China has seized on Trump’s chaotic approach to tariffs, painting itself as a stable and reliable alternative.

In addition, China recently warned trading partners about making deals with the US that undermine the country’s interests.

Ideological differences will limit China’s sphere of influence, most significantly when it comes to trade deals with the EU and Japan.

Nonetheless, it’s clear that America’s efforts to isolate China are falling short. Attempts to foster a united front have only led to further division.

Sidekick Takeaway: By attempting to box out China, America has added a fractious dimension to an already destructive trade war. The fact that negotiations are currently taking place under the looming resumption of ‘reciprocal’ tariffs only makes the US seem even less reliable.

Voluntary Obligation: UK Pension Funds Warned on Domestic Investment

Chancellor Rachel Reeves has long sought increased domestic investment by UK pension funds in a bid to enhance the country’s growth.

Plans have included the creation of UK ‘megafunds’ to unlock up to £80 billion in fresh investment, inspired by Australia’s pension model. 

As part of these changes, Reeves is soon expected to announce an agreement with pension fund managers to increase their domestic holdings. 

The deal could see funds allocate 5% of their assets to private UK investments.

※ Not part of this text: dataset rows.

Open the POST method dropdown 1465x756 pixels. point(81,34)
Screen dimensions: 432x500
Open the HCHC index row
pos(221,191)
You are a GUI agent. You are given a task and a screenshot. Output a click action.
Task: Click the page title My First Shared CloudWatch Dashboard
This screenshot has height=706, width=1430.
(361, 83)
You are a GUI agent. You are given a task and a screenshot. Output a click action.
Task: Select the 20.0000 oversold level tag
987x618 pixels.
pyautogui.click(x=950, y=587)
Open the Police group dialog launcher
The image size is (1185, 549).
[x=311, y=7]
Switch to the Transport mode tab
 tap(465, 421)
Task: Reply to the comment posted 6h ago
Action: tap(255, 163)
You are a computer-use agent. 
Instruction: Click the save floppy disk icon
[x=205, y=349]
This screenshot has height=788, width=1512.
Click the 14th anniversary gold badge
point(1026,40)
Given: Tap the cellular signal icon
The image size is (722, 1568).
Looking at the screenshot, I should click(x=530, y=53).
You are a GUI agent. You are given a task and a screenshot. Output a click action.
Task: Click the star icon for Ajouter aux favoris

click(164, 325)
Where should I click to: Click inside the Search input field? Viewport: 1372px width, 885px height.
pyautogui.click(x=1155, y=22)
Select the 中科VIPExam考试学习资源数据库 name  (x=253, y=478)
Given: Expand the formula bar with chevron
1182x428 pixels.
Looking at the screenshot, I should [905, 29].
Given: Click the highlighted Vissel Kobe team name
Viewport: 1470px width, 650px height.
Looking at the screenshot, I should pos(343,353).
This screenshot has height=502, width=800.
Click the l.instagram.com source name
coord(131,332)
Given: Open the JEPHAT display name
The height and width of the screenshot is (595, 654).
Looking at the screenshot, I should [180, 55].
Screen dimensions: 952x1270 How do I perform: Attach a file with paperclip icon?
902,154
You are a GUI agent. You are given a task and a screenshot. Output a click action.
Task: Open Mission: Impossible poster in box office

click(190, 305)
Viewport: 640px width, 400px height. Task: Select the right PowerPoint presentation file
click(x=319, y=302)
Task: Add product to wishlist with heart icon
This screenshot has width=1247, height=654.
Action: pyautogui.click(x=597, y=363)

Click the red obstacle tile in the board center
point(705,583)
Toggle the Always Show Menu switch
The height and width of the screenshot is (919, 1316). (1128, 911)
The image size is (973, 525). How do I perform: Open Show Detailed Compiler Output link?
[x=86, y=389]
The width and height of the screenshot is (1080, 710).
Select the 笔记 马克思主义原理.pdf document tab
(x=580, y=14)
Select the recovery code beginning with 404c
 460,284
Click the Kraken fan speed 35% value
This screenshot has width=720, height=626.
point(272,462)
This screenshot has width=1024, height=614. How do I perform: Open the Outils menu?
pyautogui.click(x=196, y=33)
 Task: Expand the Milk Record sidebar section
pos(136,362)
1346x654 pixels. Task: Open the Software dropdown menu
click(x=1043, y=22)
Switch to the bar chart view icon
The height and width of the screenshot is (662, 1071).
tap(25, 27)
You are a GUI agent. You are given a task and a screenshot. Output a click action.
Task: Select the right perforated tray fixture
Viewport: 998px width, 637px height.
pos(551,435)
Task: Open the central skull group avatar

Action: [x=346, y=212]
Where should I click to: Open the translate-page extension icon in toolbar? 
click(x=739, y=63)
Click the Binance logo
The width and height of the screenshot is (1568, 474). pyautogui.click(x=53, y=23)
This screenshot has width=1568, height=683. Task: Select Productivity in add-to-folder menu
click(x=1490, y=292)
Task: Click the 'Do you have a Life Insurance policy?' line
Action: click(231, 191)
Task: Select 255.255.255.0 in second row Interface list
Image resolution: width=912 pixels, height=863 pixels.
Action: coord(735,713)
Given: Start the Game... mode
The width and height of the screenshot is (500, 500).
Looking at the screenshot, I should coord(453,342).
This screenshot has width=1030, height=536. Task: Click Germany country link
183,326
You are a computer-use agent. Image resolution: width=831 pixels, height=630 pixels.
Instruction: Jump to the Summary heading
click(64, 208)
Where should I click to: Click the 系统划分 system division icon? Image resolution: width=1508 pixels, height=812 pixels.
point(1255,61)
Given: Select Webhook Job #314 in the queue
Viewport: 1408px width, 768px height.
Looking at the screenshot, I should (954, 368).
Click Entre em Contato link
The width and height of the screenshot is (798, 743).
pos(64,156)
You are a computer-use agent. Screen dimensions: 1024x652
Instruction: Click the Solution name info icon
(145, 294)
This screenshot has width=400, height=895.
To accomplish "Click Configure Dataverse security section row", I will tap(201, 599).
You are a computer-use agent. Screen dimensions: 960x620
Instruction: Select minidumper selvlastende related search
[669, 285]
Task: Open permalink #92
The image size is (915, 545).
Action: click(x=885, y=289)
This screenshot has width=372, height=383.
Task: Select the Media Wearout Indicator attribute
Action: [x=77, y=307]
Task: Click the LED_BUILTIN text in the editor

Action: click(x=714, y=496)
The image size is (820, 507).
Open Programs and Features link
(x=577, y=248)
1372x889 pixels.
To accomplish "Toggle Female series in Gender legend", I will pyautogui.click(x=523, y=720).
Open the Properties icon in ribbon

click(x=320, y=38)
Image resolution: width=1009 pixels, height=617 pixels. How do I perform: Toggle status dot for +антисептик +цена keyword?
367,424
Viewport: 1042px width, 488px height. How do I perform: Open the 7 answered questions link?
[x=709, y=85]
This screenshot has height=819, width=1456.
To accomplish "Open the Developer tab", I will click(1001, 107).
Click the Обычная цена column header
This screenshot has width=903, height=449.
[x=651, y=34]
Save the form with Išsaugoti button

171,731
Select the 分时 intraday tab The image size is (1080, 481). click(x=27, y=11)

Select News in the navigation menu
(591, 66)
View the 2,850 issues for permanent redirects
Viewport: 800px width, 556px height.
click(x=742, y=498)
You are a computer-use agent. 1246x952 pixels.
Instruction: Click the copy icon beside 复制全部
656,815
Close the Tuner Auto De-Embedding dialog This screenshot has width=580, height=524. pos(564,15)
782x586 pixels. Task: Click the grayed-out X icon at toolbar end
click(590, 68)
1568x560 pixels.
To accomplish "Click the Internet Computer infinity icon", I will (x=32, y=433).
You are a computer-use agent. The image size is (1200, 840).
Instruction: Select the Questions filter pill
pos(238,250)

UK pension funds currently hold a lower portion of their assets domestically than global peers. 

So far, this arrangement has been pitched as a voluntary deal. 

Reportedly, however, ministers are warning that the targets could become mandatory if managers fail to live up to the agreement. 

Mandating investment won’t solve the UK’s challenges

The government mandating pension funds to hold a certain percentage of their assets domestically would be legally complex.

Pension fund managers have a fiduciary responsibility to invest according to savers’ best interests, not the whims of the government. 

Moreover, such an arrangement is merely treating a symptom of the UK’s challenges, not a cause.

If the government wants to see pension funds increase their domestic allocations, they should take steps to make the UK a more attractive investment environment.

These include promoting pro-growth policies, investment-friendly regulations, and improved access to investor education. 

Sidekick Takeaway: Requiring UK pension funds to increase domestic allocations without addressing the reasons those allocations are so low misses the point. Treating the UK’s underlying issues will help mobilise investment capital far beyond what the government can mandate. 

A Welcome Reprieve: UK Mortgage Rates Fall

In a boon to UK consumers, mortgage rates recently fell to their lowest level in nearly three years.

Last week, the average two-year fixed mortgage rate in the country dropped to 5.2%

The rate was last lower before Truss’ disastrous mini-budget sent gilt yields soaring in September 2022. The average five-year fixed rate also fell to 5.1%.

This trend should benefit both first-time homebuyers and those looking to remortgage. It will also be welcome news for Labour given stubborn cost of living trends. 

Still, this data does have an important caveat: mortgage rates are largely falling on expectations of increased economic challenges for the UK.

BoE expected to cut rates on growth fears

Despite stronger-than-expected growth to start the year, the outlook for the UK economy has grown more complex due to Trump’s trade war.

In response, markets have been increasing their expectations for rate cuts from the BoE.

  • In an attempt to stimulate spending over saving, the BoE reduces interest rates to help support the economy. 
  • Traders are now pricing in four rate cuts this year, up from just two at the end of March. 
  • In response, the yield on the two-year gilt has dropped to 3.8%, down from a peak of 4.6% this year.

As a result, while falling mortgage rates are good news for homeowners, the implications for the economy as a whole are more nuanced. 

Sidekick Takeaway: Despite market forecasts, it remains to be seen whether the BoE ultimately has the capacity to cut rates four times this year. Given the uncertain tariff outlook, the trade war could end up accelerating domestic price pressure, limiting the BoE’s ability to support the economy.